To conclude, the condition of an advocate for a defendant in a capital case may be aptly compared to that of a commander of a ship in a storm: the cordage snaps, the masts go by the board, the bulwarks are carried away-her hull springs a leak-every dependence, from time to time, fails, and ruin appears to be inevitable but still, amidst the "wreck of matter," sustained by the immortal mind, with a resolved will, the gallant commander stands by his helm to the last, determined either to steer his shattered vessel into port, or to perish gloriously in the faithful discharge of his duty.

ADDENDA.

Challenge your jury with reference to their religion, their business, their association, their localities, their countenances, but above all their tone and manner in answering the preliminary inquiries in regard to their competency to sit as jurors.

After the jury shall have been regularly impannelled and charged with the case, guard them carefully against all out-door prejudice, newspaper publications, and exposure to public influence at the same time contribute, as far as possible, to their comfort and convenience in the sanctuary of their deliberations.

Recommendations to mercy often induce a conviction of a higher instead of a lower offence; and always imply that some of the jury are not fully satisfied with the verdict they render.
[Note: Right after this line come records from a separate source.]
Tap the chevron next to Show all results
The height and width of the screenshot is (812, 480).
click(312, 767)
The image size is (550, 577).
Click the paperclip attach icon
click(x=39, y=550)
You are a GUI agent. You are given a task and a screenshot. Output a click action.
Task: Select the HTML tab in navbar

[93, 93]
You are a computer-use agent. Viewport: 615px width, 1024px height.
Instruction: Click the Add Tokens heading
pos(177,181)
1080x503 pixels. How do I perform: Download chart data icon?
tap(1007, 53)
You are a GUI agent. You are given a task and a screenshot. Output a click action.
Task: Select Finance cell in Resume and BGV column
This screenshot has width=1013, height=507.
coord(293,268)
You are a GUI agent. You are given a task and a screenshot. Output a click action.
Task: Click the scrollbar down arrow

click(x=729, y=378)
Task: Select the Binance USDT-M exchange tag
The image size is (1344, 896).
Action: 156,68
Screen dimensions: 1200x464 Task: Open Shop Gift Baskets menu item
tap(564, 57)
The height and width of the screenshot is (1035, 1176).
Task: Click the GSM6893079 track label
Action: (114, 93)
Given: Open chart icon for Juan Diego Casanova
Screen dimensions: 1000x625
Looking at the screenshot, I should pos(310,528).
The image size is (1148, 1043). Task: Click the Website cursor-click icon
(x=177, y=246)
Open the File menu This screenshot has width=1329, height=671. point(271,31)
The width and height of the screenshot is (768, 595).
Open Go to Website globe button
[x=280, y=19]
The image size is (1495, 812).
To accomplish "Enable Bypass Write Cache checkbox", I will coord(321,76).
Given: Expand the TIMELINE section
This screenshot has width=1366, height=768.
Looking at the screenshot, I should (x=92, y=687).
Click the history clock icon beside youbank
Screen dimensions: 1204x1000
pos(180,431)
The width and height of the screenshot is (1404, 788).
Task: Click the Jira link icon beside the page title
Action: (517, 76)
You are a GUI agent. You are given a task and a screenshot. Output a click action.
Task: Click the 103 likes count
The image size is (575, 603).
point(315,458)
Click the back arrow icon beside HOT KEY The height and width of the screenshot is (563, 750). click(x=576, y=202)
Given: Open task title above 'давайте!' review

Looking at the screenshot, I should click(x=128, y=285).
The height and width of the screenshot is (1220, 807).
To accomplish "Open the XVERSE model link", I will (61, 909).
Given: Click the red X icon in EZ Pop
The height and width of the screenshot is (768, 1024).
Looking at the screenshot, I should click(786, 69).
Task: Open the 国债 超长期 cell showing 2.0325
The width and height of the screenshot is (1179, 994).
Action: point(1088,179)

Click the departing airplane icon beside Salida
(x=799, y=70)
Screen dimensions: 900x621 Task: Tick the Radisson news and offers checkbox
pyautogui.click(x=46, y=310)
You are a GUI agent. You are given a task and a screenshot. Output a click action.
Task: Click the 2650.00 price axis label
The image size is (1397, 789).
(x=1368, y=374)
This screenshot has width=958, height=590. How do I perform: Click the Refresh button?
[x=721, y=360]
A prisoner who is clearly guilty is entitled to no such recommendation, and if not clearly guilty, he does not require it; but he should either be acquitted, or his offence reduced to that grade of which there was no reasonable doubt.

If the case is to turn upon the question between murder in the first and second degree, impress upon them the injustice of a compromise verdict for the chief offence accompanied by a recommendation to mercy. By proposing such a recommendation the shrewder portion of the jury often induce those who incline to an inferior grade to unite in a verdict for the capital offence. The recommendation in such a case is cruel rather than kind. It is of no possible service, as the court has no power to exercise mercy on such a conviction. Juries are thus deluded into a compromise of conscience and a disregard of reasonable doubts, which should incline them, if not to an acquittal, to a conviction of an inferior crime. The jury should exercise their own mercy in weighing the evidence of the case, and a want of unanimity should always lead to a more careful and minute examination of their respective views. Compromises have always been dangerous, from the time of the compromise between Mark Antony, Octavius Cæsar, and Lepidus, which led to the death of some of the noblest citizens of Rome.